Segment Start: GIVEN INFORMATION
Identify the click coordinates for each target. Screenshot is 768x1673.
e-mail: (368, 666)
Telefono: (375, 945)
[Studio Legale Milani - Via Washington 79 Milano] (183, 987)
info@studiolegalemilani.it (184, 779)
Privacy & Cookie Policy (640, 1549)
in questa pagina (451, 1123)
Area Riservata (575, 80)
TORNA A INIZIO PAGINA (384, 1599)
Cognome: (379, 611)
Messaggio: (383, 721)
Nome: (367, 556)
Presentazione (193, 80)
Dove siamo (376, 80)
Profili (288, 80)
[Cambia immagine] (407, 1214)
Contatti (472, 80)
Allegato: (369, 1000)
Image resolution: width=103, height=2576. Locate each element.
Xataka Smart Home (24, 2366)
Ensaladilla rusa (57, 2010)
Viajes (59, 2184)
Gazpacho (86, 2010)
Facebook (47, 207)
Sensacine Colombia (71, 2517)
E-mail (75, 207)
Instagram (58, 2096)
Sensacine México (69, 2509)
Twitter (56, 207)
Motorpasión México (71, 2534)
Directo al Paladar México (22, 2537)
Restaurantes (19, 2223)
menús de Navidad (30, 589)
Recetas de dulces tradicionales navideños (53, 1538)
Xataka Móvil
Segment End: GIVEN INFORMATION
§ WORK INSTRUCTION:
The full set of lines above should be retyped without a single change.

§ YOUR RESPONSE:
Identify the click coordinates for each target. Screenshot is 768x1673.
e-mail: (368, 666)
Telefono: (375, 945)
[Studio Legale Milani - Via Washington 79 Milano] (183, 987)
info@studiolegalemilani.it (184, 779)
Privacy & Cookie Policy (640, 1549)
in questa pagina (451, 1123)
Area Riservata (575, 80)
TORNA A INIZIO PAGINA (384, 1599)
Cognome: (379, 611)
Messaggio: (383, 721)
Nome: (367, 556)
Presentazione (193, 80)
Dove siamo (376, 80)
Profili (288, 80)
[Cambia immagine] (407, 1214)
Contatti (472, 80)
Allegato: (369, 1000)
Image resolution: width=103, height=2576. Locate each element.
Xataka Smart Home (24, 2366)
Ensaladilla rusa (57, 2010)
Viajes (59, 2184)
Gazpacho (86, 2010)
Facebook (47, 207)
Sensacine Colombia (71, 2517)
E-mail (75, 207)
Instagram (58, 2096)
Sensacine México (69, 2509)
Twitter (56, 207)
Motorpasión México (71, 2534)
Directo al Paladar México (22, 2537)
Restaurantes (19, 2223)
menús de Navidad (30, 589)
Recetas de dulces tradicionales navideños (53, 1538)
Xataka Móvil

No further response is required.